Juncker opublikował też list, który wysłał do przewodniczącego Rady Europejskiej Donalda Tuska. Napisał w nim, że rekomenduje unijnym przywódcom, aby przyjęli porozumienie i rozpoczęli "tak szybko, jak to możliwe negocjacje w sprawie przyszłego partnerstwa między Unią Europejską a Wielką Brytanią".
- Mamy wspaniałą nową umowę, która oddaje nam kontrolę - napisał na Twitterze Johnson. Osiągnięcie porozumienia potwierdził też przewodniczący Komisji Europejskiej Jean-Claude Juncker, określając je jako "sprawiedliwe i zrównoważone".
Porozumienie musi być jeszcze zawarte przez przywódców państw na szczycie UE, a następnie zatwierdzone przez Parlament Europejski oraz brytyjską Izbę Gmin. Zarówno Johnson, jak i Juncker wezwali parlamentarzystów do poparcia umowy.
Po stronie brytyjskiej może to jednak nie być proste. Krótko przed informacją o osiągniętym kompromisie północnoirlandzka Demokratyczna Partia Unionistów (DUP), która wspiera mniejszościowy rząd Partii Konserwatywnej, oświadczyła, że nie może poprzeć umowy w obecnym kształcie. Ponieważ propozycje Johnsona zakładały, że Irlandia Północna wyjdzie wraz z resztą Zjednoczonego Królestwa z unii celnej z UE, ale pozostanie w unijnym jednolitym rynku, DUP obawia się, że odmienne traktowanie tej prowincji może podważać integralność terytorialną kraju.
Zobacz też: Kłopoty brytyjskiego premiera. Sąd uznał decyzję Johnsona za nielegalną
Z kolei lider opozycyjnej Partii Pracy Jeremy Corbyn powiedział, że porozumienie wygląda "jeszcze gorzej" niż wersja wynegocjowana przez poprzedniczkę Johnsona, Theresę May i powinno zostać odrzucone przez posłów. Tamta wersja porozumienia została trzykrotnie odrzucona przez Izbę Gmin, co w konsekwencji skłoniło May do złożenia rezygnacji.
Nie jest też pewne, czy porozumienie zaakceptuje grupa twardych zwolenników brexitu w samej Partii Konserwatywnej.

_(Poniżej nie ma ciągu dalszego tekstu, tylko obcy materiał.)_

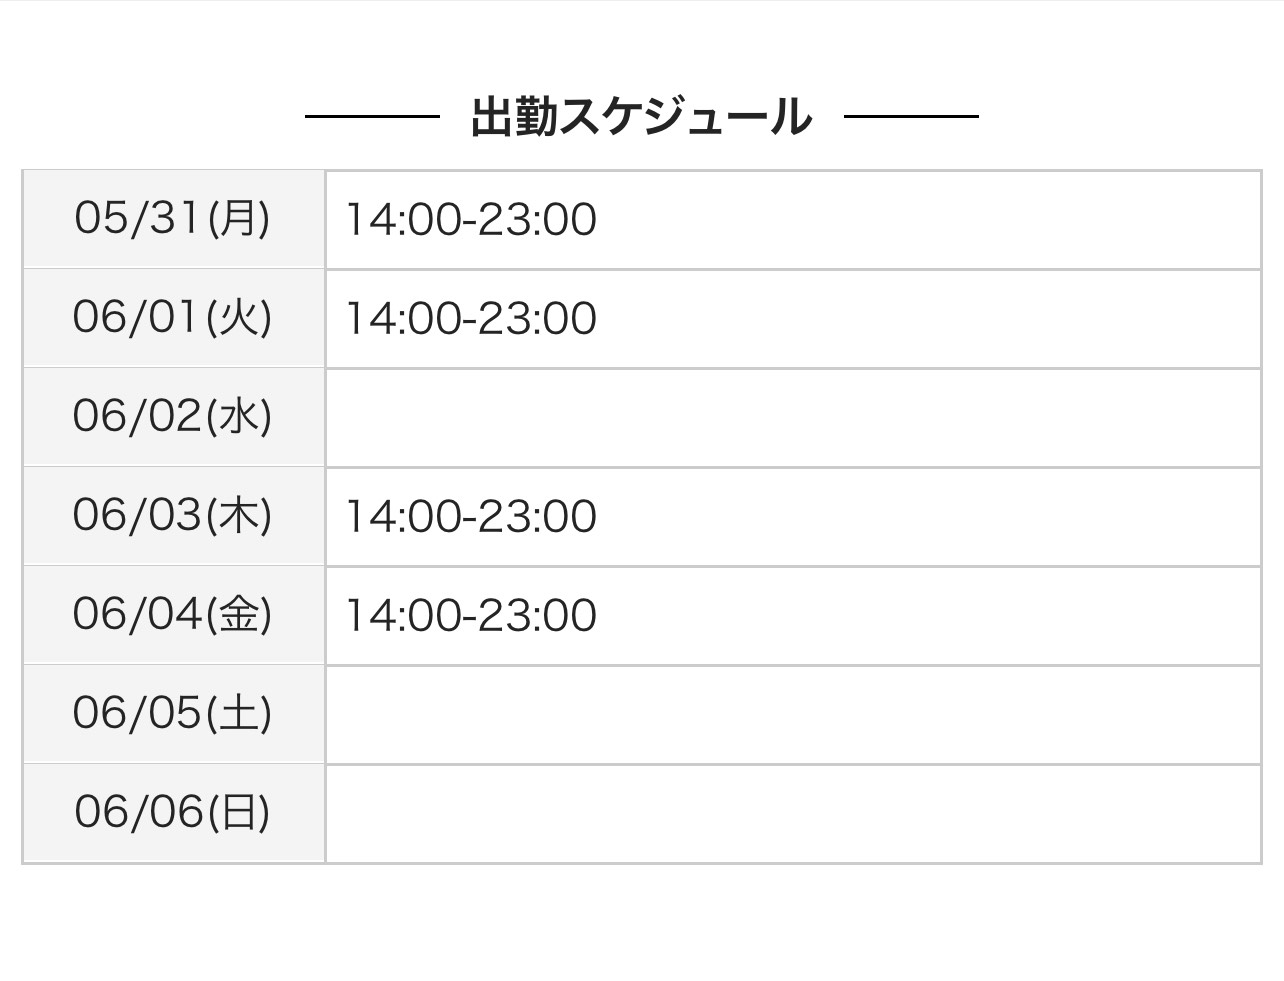
Task: Click the empty shift cell for 06/02
Action: click(x=792, y=417)
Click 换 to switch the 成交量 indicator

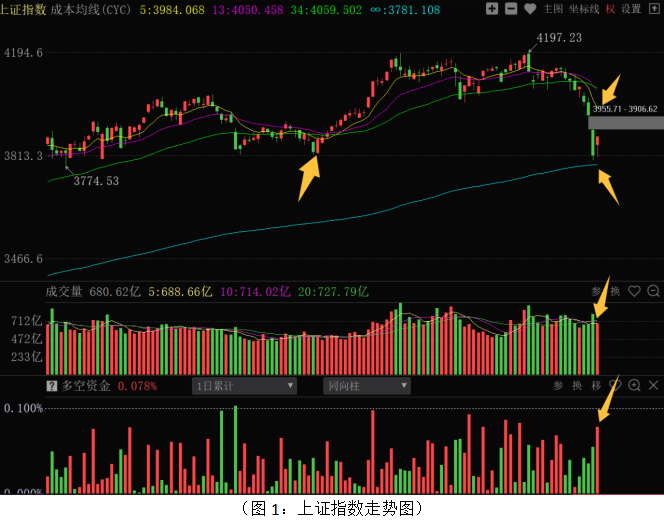click(616, 291)
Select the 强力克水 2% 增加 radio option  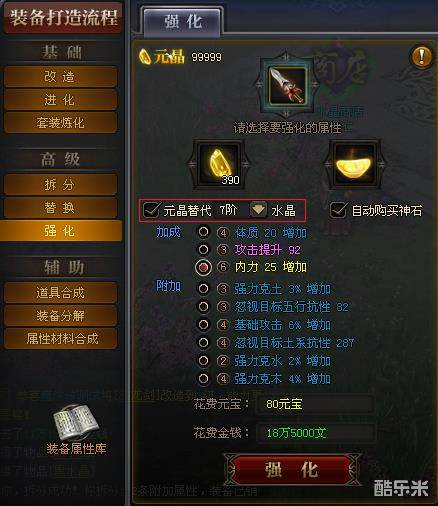pyautogui.click(x=203, y=360)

Specjalne posiedzenie Izby Gmin, na której posłowie mają zdecydować o przyjęciu bądź odrzuceniu porozumienia, zapowiedziane jest na najbliższą sobotę.
Jeśli posłowie je przyjmą, Wielka Brytania opuści Unię Europejską 31 października, jeśli odrzucą - Johnson będzie zobligowany zwrócić się do Brukseli o odsunięcie tego terminu do 31 stycznia 2020 r.